When you attach the crank arm to the Honda motor, make sure that it's pointed away from the motor, as show here. If it goes on backwards, your wipers will rotate in the wrong direction. Instead of moving across the glass, they'll move across the cowl and hood, or park in the middle of the windshield, neither of which is good.

I discovered this the hard way and had to pull everything out, refasten the crank arm, then stuff it all back into place.

12V Automotive Relay When you buy the 12V relay, get one with a connector and a "pigtail", which is simply a few inches of color-coded wires that are already fastened inside the socket. Using a pigtail means you don't need crimp connectors and the wires themselves are long enough to attach directly to the motor.

It also makes it easy if you ever have replace the relay because you won't have to worry which individual wire goes to which pin.

240z Honda Wiper Motor I drilled a hole thru the firewall and bolted the relay up and out of the way.

Because I rewired the entire car differently than Nissan's design, I grounded the motor to the bolt. If you're connecting to the stock wiring harness you won't need to worry about this.

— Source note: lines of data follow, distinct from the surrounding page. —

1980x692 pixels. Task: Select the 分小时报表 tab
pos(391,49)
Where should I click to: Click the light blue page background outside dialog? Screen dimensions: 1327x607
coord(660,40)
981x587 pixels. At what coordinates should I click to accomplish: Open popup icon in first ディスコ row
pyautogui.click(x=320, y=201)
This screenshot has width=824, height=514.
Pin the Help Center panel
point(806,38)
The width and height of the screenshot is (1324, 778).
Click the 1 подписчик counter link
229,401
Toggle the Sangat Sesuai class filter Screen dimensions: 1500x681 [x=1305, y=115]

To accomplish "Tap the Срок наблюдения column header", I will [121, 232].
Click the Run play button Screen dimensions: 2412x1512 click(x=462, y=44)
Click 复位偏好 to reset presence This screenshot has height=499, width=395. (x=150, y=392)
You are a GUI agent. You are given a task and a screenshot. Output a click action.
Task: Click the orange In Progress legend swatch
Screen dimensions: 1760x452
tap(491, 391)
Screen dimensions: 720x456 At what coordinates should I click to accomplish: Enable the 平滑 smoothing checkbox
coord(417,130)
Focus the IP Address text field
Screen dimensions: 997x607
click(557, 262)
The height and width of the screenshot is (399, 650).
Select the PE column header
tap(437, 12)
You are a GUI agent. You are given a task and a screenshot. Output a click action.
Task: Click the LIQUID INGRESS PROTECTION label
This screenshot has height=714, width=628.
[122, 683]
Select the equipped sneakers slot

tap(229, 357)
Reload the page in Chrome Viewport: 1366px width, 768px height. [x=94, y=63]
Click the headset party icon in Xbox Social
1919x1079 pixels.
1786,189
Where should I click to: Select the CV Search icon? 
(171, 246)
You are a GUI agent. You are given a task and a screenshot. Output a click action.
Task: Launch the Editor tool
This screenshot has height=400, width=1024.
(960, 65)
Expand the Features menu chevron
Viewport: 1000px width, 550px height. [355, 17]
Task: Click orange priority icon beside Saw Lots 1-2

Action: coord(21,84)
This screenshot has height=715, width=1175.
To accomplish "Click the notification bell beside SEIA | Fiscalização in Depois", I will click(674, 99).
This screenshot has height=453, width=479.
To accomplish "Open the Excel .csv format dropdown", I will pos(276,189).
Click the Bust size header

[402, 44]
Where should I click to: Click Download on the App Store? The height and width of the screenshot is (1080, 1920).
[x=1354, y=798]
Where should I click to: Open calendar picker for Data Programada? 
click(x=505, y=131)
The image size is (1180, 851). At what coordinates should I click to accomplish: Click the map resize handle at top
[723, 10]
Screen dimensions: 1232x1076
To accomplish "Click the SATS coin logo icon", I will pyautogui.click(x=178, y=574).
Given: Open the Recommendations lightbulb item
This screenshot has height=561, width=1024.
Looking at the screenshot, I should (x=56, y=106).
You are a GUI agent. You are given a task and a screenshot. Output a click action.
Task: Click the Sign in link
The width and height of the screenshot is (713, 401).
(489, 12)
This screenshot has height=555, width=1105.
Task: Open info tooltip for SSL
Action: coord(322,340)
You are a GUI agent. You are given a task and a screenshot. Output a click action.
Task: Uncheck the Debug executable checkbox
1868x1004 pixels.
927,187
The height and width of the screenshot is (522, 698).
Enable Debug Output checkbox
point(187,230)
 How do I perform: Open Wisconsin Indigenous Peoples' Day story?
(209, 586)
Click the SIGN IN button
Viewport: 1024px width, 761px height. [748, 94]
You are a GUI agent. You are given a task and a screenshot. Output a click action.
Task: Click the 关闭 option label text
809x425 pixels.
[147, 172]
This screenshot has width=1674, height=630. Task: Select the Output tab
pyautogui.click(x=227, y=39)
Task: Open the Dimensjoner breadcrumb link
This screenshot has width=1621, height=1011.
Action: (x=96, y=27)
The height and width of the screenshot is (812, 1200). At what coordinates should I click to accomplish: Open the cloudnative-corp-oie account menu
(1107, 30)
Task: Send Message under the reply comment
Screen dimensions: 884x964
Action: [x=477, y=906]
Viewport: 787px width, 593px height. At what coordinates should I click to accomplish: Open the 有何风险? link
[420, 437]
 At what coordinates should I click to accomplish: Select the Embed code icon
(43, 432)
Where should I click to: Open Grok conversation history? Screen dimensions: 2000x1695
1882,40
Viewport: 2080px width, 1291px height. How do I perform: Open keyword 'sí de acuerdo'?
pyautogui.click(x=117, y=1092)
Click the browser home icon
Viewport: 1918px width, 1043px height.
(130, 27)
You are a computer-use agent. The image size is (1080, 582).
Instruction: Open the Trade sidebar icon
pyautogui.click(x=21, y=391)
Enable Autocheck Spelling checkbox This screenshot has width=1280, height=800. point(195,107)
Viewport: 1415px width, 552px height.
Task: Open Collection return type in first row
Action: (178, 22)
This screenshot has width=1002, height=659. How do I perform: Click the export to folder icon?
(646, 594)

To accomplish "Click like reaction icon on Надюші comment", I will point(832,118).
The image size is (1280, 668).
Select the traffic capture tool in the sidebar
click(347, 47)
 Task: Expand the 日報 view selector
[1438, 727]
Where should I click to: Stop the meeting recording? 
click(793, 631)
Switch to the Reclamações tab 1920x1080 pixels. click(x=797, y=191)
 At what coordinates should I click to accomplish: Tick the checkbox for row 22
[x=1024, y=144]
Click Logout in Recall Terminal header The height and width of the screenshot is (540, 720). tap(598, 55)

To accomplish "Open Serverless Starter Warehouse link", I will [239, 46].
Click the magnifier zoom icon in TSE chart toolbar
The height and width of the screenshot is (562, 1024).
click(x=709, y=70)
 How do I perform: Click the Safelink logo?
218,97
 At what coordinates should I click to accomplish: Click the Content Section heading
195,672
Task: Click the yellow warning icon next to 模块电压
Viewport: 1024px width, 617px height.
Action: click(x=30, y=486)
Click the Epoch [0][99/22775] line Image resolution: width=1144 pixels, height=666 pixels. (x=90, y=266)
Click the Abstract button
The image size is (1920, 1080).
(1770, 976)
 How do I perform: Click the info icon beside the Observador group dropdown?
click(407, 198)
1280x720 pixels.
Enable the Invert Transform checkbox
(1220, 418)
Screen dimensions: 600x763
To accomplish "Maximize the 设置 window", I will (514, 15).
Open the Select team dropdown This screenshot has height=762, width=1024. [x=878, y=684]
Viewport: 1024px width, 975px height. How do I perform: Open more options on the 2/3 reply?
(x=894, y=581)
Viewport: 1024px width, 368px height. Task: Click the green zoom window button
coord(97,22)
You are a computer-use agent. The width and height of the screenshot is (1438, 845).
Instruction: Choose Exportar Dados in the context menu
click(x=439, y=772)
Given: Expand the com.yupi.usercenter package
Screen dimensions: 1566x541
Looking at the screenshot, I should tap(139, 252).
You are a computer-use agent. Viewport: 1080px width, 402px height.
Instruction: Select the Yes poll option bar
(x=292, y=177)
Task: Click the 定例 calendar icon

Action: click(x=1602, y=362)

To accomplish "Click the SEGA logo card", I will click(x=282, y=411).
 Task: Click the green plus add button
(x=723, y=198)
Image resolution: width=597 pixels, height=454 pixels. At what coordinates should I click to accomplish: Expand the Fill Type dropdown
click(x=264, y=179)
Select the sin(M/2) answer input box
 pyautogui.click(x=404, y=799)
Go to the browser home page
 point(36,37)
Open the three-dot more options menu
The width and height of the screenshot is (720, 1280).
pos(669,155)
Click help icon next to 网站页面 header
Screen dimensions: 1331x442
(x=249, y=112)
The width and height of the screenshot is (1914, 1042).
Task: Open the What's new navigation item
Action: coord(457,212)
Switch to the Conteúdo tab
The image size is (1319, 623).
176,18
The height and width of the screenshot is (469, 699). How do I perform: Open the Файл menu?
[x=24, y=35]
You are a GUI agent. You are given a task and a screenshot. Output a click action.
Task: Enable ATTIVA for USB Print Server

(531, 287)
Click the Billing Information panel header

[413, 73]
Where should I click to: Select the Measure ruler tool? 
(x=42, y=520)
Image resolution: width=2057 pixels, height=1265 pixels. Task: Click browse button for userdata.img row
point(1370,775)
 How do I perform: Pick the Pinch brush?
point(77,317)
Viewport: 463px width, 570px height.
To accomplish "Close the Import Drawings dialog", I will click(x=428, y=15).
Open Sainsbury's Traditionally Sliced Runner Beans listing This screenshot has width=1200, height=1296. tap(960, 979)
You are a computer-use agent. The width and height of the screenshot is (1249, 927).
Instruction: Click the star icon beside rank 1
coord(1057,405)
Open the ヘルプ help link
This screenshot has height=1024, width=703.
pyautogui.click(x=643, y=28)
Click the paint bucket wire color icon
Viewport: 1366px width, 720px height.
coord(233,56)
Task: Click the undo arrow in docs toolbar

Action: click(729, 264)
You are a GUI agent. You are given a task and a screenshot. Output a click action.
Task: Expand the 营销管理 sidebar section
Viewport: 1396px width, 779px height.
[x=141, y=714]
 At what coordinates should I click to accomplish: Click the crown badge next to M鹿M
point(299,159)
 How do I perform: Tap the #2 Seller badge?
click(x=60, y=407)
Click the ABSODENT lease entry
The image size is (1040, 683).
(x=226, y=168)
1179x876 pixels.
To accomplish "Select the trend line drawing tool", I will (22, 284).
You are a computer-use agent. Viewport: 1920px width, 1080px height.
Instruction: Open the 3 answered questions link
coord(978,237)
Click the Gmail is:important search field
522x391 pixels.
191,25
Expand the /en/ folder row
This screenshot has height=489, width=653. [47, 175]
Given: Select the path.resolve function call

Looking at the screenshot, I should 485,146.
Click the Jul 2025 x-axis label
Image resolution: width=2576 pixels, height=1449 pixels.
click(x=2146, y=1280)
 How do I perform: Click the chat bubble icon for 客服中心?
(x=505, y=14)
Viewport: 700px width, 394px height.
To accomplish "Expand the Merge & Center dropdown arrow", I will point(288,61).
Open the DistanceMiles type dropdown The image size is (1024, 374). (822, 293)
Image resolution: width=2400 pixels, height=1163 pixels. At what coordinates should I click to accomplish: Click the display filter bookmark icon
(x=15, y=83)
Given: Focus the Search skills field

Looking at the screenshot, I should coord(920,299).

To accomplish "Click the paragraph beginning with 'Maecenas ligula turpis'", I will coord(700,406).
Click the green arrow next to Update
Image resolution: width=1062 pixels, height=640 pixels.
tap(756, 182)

240z Honda Wiper Motor Wiring Diagram In the past, the most difficult part of the upgrade was the wiring but this diagram makes it pretty easy. Click on it for a larger version.


240z Honda Wiper Motor Upgrade Here's how the motor harness turned out.

I cut off the Honda plug and soldered all of the wiring except for the four crimped spade lugs. Somewhere in one of my boxes I have an OEM-type connector to match the connector on the car's harness, but I couldn't find it so for now I'll make due with the lugs. You can get brand-new pin connectors from Oregon Motorcycle Parts. As far as I'm concerned, they're the best source. All of the connectors in my car came from them.

I wrapped the wires together with electrical tape, and as I expected it came out pretty lumpy but it doesn't really matter because it won't be seen.

The stock firewall grommet is about $25 plus shipping. I found a generic one that works just as well for $5.

240z Wiper Motor Test Here's the reward.

I temporarily connected the motor to a switch and put clothespins on the wiper pivots to see how far they turned. Much to my relief, it works perfectly. The rebuilt mechanism is nice and quiet - no squeaks or rattles.

I'm actually looking forward to my first drive in the rain.

Maybe not.

Francisco Gutierrez Francisco Gutierrez has a YouTube channel called Pancho's Garage, featuring dozens of episodes showing his restoration of a 240z. I really admire the man because he does great work in a very laid-back manner.

Click on his smiling face to see the episode where he does the wiper motor upgrade and watch how he puts the mechanism back into the car. Afterward, make sure you subscribe, then go back later and watch the rest of his videos. It's time well spent.

240z Washer Fluid Tank When you're done with the upgrade, take a look at the washer fluid hoses. Chances are they're stiff or split and leaking. Does the pump work? Is the tank leaking or filled with crud? Are the nozzles aimed in the right directions?

You probably won't drive your Z when it's snowing, so washer fluid doesn't seem like a big deal but why take the chance? When I owned my '72 it was the only car I had and Colorado winters can be pretty slushy. My new car will stay snug and dry when it snows but I still made sure the washer system works.